[Stored data]
***
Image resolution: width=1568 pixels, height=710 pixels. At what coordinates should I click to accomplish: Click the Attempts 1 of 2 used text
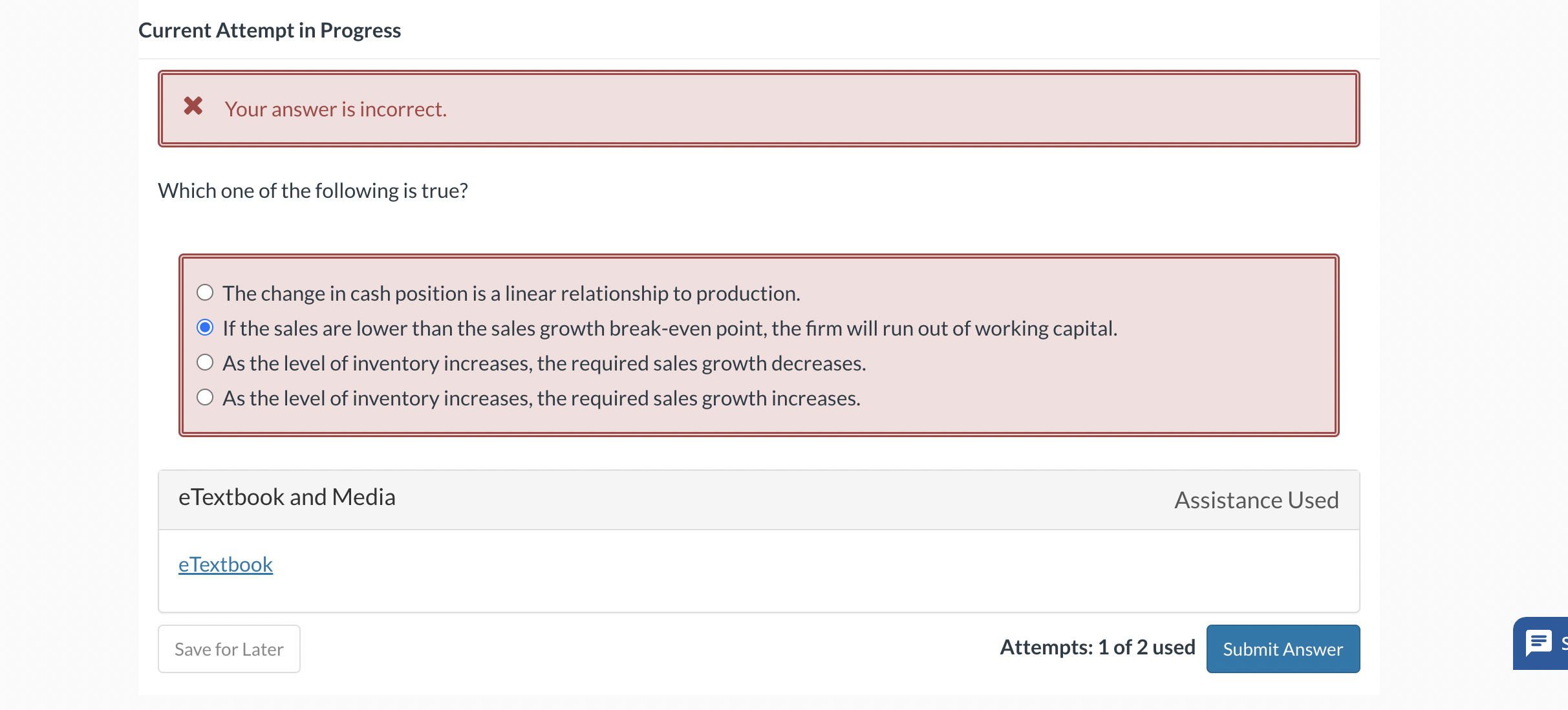pyautogui.click(x=1097, y=647)
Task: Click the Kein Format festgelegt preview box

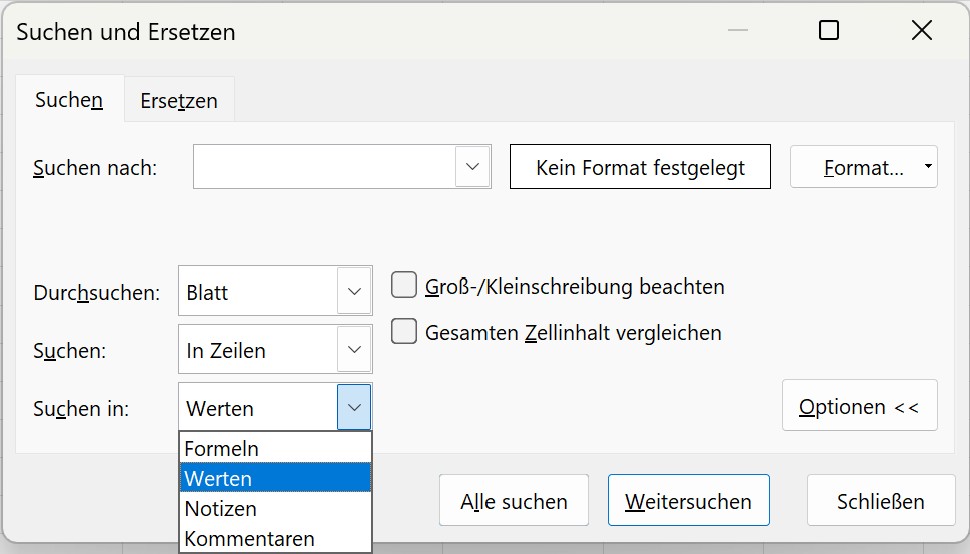Action: pyautogui.click(x=640, y=167)
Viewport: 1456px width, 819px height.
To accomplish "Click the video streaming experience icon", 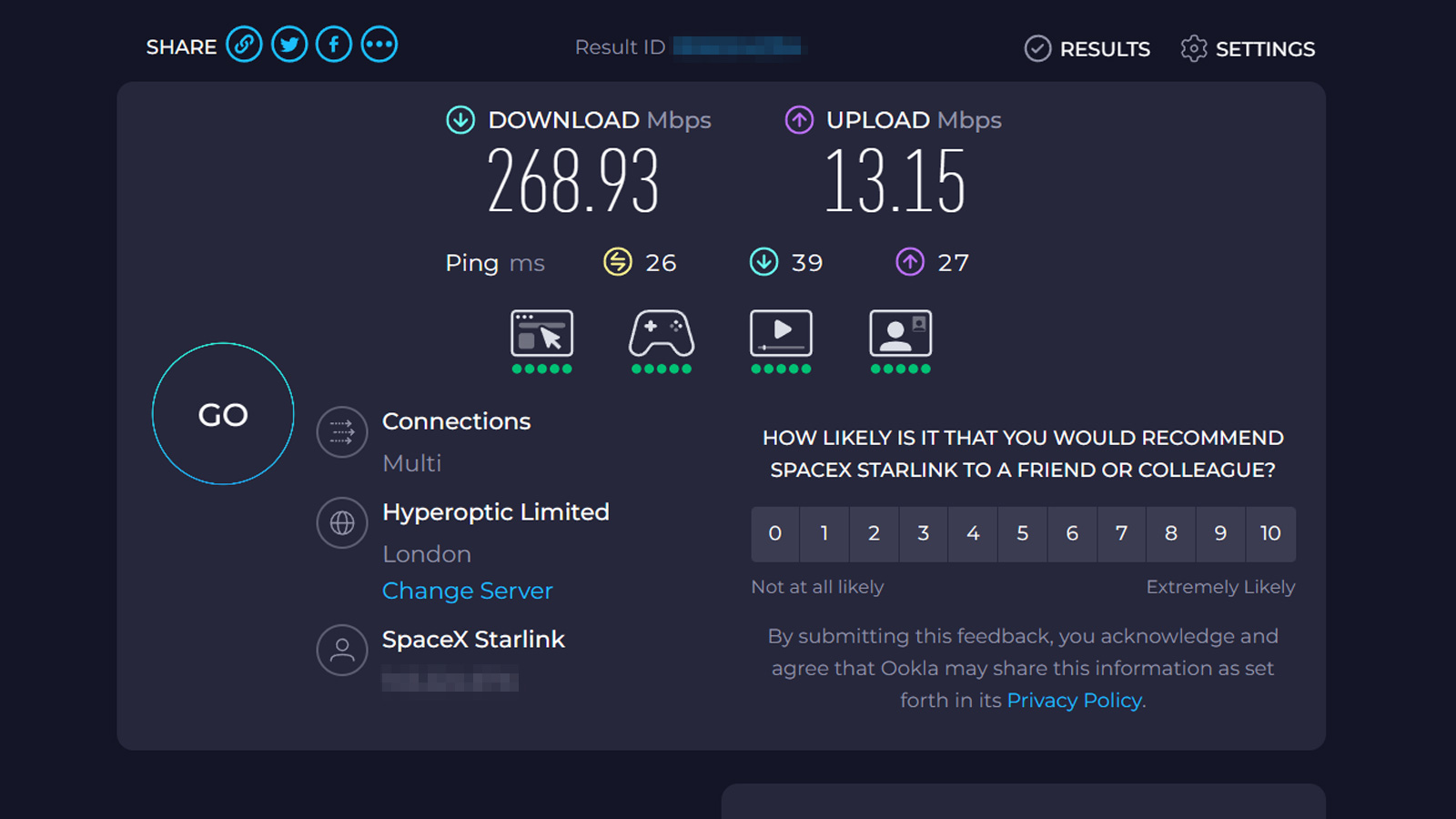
***
Your goal. Output the items word for word, beginning with the line that contains "Viewport: 1456px width, 819px height." and continuing through the last line of the items, leaving out the pictures.

Expected answer.
Viewport: 1456px width, 819px height.
To accomplish "Click the video streaming experience icon", 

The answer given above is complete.